Wien. „Ärgerlich, sinnlos und sehr nachteilig für uns“ sei die Audimax-Besetzung, meint Pharmazie-Student Michael Schauer. „Die zerstören mehr, als sie weiterbringen.“ Seine Kommilitoninnen Claudia Vater und Sarah Wimmer sind derselben Ansicht: „Es ist eine Frechheit, dass dort alles verklebt und verschmiert wird, Vorlesungen ausfallen oder verlegt werden.“ Eigentlich hätte ihre Vorlesung auch im Audimax stattfinden sollen. Doch die Uni Wien hat nun kurzfristig den Saal C im Austria Center Vienna, einem tristen Großbau auf der Donauplatte, angemietet. Von acht bis zehn Uhr fand dort gestern Vormittag die Vorlesung „Einführung in die Rechtswissenschaften“ statt, von zehn bis 13Uhr „Biologie für PharmazeutInnen“.

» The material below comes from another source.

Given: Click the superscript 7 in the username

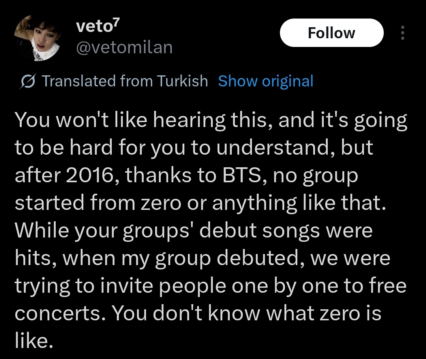Looking at the screenshot, I should (116, 22).
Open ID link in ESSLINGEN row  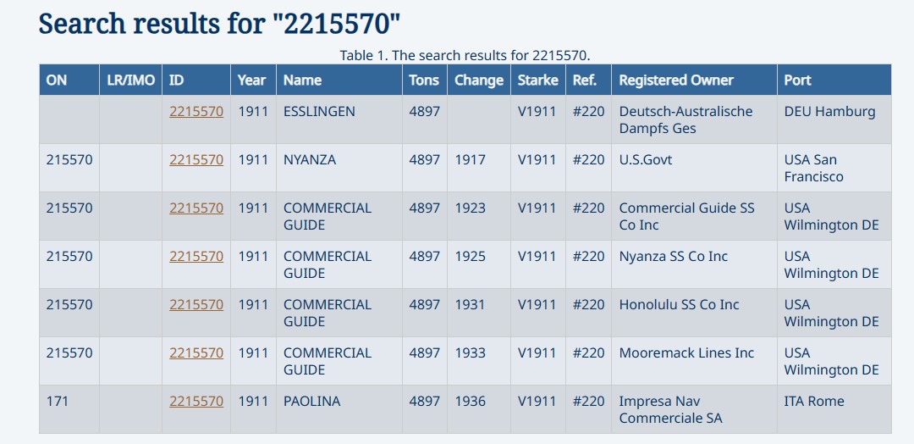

„Es ist saukalt hier“, klagt eine Studentin. Eine andere meint, ihr sei die Verlegung grundsätzlich egal, „aber es gibt keine Tische zum Schreiben hier“. Die meisten haben eher zufällig via Internet erfahren, dass ihre Vorlesungen in den 22. Wiener Bezirk verlegt werden. Die Kosten dafür sollen 16.000 Euro pro Tag betragen.
Manche Studenten haben aber auch Verständnis für die Audimax-Besetzung. „Ich finde es gut, wenn sich die Studenten für ihre Rechte einsetzen“, sagt die Pharmazeutin Isabell Yeter. Am Anfang sei es schon eine „Chaotenaktion“ gewesen, findet der Jurist Tibor Szalachy, „aber es entwickelt sich“. Mittlerweile würden auch ausländische Medien von den Protesten in Wien berichten, das könne der Sache der Studenten nur guttun.
Am Juridicum hingegen herrscht Business as usual. Etliche Jus-Studenten schauen aus Interesse im Audimax der Hauptuni vorbei. Nikolaus Scherak war einer von ihnen – er kehrte ernüchtert zurück: „Es ist zwar sinnvoll, Probleme anzusprechen, aber Lösungen hat dort niemand.“ Scherak, der sich auch bei der liberalen Studentenfraktion engagiert, ist für Studiengebühren und Zugangsbeschränkungen.
„Studieren statt blockieren“
Samir Al-Mobayyed, Chef der Aktionsgemeinschaft, kann den Unmut der Studenten zwar verstehen, „mit der Vorgehensweise sind wir aber nicht einverstanden“. Es gebe bei den Besetzern ja nicht einmal einen wirklich Verantwortlichen, mit dem man reden könne.